« Du fait que l’aristocratie financière dictait les lois, dirigeait la gestion de l’Etat, disposait de tous les pouvoirs publics constitués, dominait l’opinion publique dans les faits et par la presse, se reproduisaient, dans toutes les sphères, depuis la cour jusqu’au café borgne, la même prostitution, la même tromperie éhontée, la même soif de s’enrichir, non point par la production, mais par l’escamotage de la richesse d’autrui déjà existante, et se déchaînait, notamment aux sommets de la société bourgeoise, la manifestation des convoitises les plus malsaines et les plus déréglées, en conflit incessant avec les lois bourgeoises elles-mêmes, et dans lesquelles, tout naturellement, la richesse provenant du jeu cherche sa satisfaction, là où la jouissance devient crapuleuse, où s’entremêlent argent, boue et sang. L’aristocratie financière, dans son mode de gain comme dans ses jouissances, n’est autre chose que la résurrection du lumpenprolétariat dans les sommets de la société bourgeoise. »

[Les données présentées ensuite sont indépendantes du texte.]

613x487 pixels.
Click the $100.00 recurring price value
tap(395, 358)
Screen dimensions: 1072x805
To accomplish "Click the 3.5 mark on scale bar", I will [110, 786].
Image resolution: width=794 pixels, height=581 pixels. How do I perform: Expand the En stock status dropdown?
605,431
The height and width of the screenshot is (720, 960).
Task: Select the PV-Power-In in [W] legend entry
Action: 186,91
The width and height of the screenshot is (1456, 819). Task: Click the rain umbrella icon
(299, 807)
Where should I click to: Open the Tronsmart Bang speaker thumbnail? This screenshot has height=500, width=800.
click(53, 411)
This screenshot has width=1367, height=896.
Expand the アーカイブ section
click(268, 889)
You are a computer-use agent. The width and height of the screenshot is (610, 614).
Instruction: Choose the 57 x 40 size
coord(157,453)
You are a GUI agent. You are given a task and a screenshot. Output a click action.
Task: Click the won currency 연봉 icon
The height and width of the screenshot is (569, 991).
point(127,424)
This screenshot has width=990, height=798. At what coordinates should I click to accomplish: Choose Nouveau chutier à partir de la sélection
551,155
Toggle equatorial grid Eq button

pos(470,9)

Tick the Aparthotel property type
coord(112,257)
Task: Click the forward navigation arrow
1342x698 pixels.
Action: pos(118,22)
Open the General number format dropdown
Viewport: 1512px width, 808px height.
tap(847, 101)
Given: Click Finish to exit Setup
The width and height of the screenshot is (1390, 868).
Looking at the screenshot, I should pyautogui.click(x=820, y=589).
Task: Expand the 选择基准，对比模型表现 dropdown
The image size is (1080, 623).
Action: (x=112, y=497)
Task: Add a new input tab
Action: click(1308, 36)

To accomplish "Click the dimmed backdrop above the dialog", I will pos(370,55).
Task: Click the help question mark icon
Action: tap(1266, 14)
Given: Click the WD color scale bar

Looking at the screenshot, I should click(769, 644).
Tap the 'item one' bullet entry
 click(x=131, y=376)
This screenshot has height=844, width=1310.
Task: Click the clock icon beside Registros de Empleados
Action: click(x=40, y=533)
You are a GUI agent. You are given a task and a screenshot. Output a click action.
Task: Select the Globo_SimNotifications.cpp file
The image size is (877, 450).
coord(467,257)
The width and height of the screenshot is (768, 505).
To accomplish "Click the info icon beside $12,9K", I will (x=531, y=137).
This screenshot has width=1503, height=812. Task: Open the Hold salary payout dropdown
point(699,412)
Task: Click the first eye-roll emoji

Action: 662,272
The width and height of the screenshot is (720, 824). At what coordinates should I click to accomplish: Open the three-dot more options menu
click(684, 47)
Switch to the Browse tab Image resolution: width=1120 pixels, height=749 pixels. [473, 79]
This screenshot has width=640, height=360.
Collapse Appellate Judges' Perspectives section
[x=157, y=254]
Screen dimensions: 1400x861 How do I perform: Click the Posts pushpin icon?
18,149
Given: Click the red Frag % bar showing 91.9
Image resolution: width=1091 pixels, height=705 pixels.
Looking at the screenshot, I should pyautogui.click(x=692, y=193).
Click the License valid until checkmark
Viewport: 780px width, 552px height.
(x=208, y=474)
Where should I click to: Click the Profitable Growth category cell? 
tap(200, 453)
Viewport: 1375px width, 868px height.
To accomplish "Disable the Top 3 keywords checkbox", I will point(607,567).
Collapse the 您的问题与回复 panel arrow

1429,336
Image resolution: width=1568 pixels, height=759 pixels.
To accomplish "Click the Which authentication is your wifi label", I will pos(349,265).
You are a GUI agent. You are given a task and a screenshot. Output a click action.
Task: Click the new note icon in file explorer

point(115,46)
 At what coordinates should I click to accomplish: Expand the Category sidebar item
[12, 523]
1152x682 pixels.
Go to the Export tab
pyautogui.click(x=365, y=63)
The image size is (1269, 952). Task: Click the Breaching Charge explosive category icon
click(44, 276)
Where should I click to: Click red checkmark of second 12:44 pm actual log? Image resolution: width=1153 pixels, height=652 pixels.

Cet extrait des Luttes de classes en France (1848-1850) par Karl Marx n’a pas été lu, le vendredi 4 février 2011, au Blanc-Mesnil (Seine-Saint-Denis), lors des ateliers du Forum, en présence de Monique Pinçon-Charlot et Michel Pinçon. Nicolas Foutrier, animateur de la soirée, en avait choisi un autre – excellent aussi ! Vous le retrouverez, et le reste, dans notre quatre pages Humaginaire à paraître la semaine prochaine dans l’Huma… Lire aussi M’as-tu-vu et La violence sociale, c’est dehors, et à suivre !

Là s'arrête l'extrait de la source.